- Genre: Reality
- Starring: Tish Cyrus; Brandi Cyrus;
- Country of origin: United States
- Original language: English
- No. of seasons: 1
- No. of episodes: 6

Production
- Executive producers: Steve Michaels; Jonathan Koch; Tish Cyrus;
- Running time: 24 minutes
- Production companies: Asylum Entertainment; Hope Town Entertainment;

Original release
- Network: Bravo
- Release: May 25 – June 29, 2017

= Cyrus vs. Cyrus: Design and Conquer =

American reality television series

Cyrus vs. Cyrus: Design and Conquer is an American reality television series that premiered on May 25, 2017, on Bravo. Announced in October 2016, the half-hour show features Tish and Brandi Cyrus, a mother-daughter duo, working together on various interior design projects.

== Episodes ==

| No. | Title | Original release date | US viewers (millions) |
| 1 | "Elegant and Kid Friendly" | May 25, 2017 | 0.49 |
Tish and Brandi take on their first clients. They face the challenge of redesigning their living room and bathroom to be kid friendly and luxurious. The clients choose Tish's design, along with features from Brandi's design.
| 2 | "Creating a Forever Home" | June 1, 2017 | 0.35 |
The duo need to create a forever home for a military family by redesigning their living room, kitchen and den. Billy Ray Cyrus guest stars.
| 3 | "Foyer, No It's FoYea!" | June 8, 2017 | 0.35 |
Brandi and Tish are hired to finish current construction to the dining room, living room and foyer of a single mom and her son.
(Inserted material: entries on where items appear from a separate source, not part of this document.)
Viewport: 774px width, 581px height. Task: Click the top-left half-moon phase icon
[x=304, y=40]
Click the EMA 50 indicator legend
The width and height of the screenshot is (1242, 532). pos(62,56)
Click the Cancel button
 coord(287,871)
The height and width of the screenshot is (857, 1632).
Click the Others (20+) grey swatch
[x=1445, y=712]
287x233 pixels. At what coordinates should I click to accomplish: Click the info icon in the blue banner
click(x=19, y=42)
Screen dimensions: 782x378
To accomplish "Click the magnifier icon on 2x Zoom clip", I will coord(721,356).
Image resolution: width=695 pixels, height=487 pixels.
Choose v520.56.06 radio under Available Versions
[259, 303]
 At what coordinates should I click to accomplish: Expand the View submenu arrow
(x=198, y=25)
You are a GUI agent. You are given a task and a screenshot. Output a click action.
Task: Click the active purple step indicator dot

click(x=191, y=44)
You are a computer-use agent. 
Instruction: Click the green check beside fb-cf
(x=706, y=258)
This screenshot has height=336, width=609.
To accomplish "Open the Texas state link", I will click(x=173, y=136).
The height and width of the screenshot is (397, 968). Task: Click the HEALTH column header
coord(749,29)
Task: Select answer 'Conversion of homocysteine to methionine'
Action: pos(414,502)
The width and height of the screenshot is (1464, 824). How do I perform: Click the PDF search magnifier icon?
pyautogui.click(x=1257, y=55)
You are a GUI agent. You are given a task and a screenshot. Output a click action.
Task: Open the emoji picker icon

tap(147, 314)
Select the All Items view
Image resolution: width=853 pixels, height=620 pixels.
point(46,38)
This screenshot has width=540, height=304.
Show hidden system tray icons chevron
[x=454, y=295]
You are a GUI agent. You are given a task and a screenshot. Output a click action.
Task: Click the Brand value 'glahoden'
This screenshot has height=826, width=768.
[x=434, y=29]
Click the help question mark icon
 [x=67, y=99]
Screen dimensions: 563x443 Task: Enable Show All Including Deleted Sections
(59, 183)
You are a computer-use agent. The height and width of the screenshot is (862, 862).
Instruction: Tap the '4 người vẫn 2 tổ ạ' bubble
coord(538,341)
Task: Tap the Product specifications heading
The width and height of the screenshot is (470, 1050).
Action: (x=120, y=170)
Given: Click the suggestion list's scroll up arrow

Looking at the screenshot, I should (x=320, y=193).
Tish surprises them with Miley Cyrus's old cheer squad.
| 4 | "Battle of the Styles" | June 15, 2017 | 0.46 |
Tish and Brandi are challenged to mix the design styles of Native American and Hollywood Glam for their clients, one of Nashville’s top music execs and his wife.
| 5 | "Young Love" | June 22, 2017 | 0.33 |
The two have to deal with their biggest project yet; a young couple who wants to expand their family needs a unique duplex layout transformed back into a single family home.
| 6 | "Family Is Everything" | June 29, 2017 | 0.46 |
Each of the Cyrus clan has a place to call home in Nashville, except for Miley Cyrus. Hoping to entice Miley to come visit more, Billy Ray challenges Tish and Brandi to convert their old barn into a surprise for Miley, and make it a home in Nashville she can call her own. Miley Cyrus guest stars.